Ahead of the session with Blinken and Austin Zelensky, he said he was looking for Americans to deliver results, both in terms of weapons and security guarantees.
“You can’t come to us empty-handed today, and we’re not just expecting presents or cakes, we’re expecting concrete things and concrete weapons,” he said.
Zelensky’s last face-to-face meeting with a senior US official was on February 19 in Munich with Vice President Kamala Harris, five days before Russia’s invasion. As the West directs military equipment to Ukraine, Zelensky has repeatedly stressed that his country needs more heavy weapons, including long-range air defense systems and fighter jets.
In an apparent push for Ukraine, opinion polls say French President Emmanuel Macron will win re-election over far-right candidate Marine Le Pen, who faces questions about her ties to Moscow. The result was hailed by France’s allies in the European Union as a reassuring sign of stability and continued support for Ukraine. France plays a leading role in international efforts to punish Russia with sanctions and supplies weapons systems to Ukraine.
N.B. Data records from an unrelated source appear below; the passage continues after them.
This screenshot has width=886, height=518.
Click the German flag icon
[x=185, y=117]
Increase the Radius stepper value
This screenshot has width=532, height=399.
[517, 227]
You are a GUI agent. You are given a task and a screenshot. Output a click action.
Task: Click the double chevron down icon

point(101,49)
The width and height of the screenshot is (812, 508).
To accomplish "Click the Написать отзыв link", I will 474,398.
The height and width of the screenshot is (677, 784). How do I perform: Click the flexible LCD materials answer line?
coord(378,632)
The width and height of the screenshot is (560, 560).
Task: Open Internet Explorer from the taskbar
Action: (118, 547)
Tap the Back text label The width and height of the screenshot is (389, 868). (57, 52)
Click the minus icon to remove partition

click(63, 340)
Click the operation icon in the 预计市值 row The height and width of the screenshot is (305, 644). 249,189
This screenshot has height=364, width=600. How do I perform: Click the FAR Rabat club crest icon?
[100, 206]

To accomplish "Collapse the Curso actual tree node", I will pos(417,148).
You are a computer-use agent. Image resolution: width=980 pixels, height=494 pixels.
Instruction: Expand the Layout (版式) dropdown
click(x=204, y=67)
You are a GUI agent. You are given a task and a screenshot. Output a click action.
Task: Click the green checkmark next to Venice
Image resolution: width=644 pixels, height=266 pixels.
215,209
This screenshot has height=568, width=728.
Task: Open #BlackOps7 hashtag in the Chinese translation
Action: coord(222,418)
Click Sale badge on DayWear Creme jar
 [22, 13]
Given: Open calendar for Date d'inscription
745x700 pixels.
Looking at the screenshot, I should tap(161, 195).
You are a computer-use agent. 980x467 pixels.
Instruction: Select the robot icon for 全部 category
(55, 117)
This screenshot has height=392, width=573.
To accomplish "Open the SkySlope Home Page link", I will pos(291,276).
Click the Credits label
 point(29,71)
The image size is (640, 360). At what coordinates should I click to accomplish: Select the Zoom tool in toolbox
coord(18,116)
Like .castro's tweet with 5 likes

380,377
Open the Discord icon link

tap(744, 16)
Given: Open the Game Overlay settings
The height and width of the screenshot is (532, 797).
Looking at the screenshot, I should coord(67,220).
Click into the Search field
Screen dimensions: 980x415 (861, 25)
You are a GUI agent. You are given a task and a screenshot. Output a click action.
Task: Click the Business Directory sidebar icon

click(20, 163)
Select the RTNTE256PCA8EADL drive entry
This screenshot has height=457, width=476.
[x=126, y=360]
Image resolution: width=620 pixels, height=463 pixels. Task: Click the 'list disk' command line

Zelensky’s meeting with US officials took place when Ukrainians and Russians celebrated Orthodox Easter. Speaking from Kiev’s ancient Hagia Sophia, Zelensky, a Jew, stressed its importance to a nation plagued by nearly two months of war.
“The great holiday today gives us great hope and unshakable faith that light will defeat darkness, good will defeat evil, life will defeat death, and therefore Ukraine will surely win!” He said.
Still, the war overshadowed the festivities. In the northern village of Ivanovka, where Russian tanks are still strewn on the roads, Olena Koptil said, “The Easter holiday brings no joy. I cry a lot. We can’t forget how we lived.”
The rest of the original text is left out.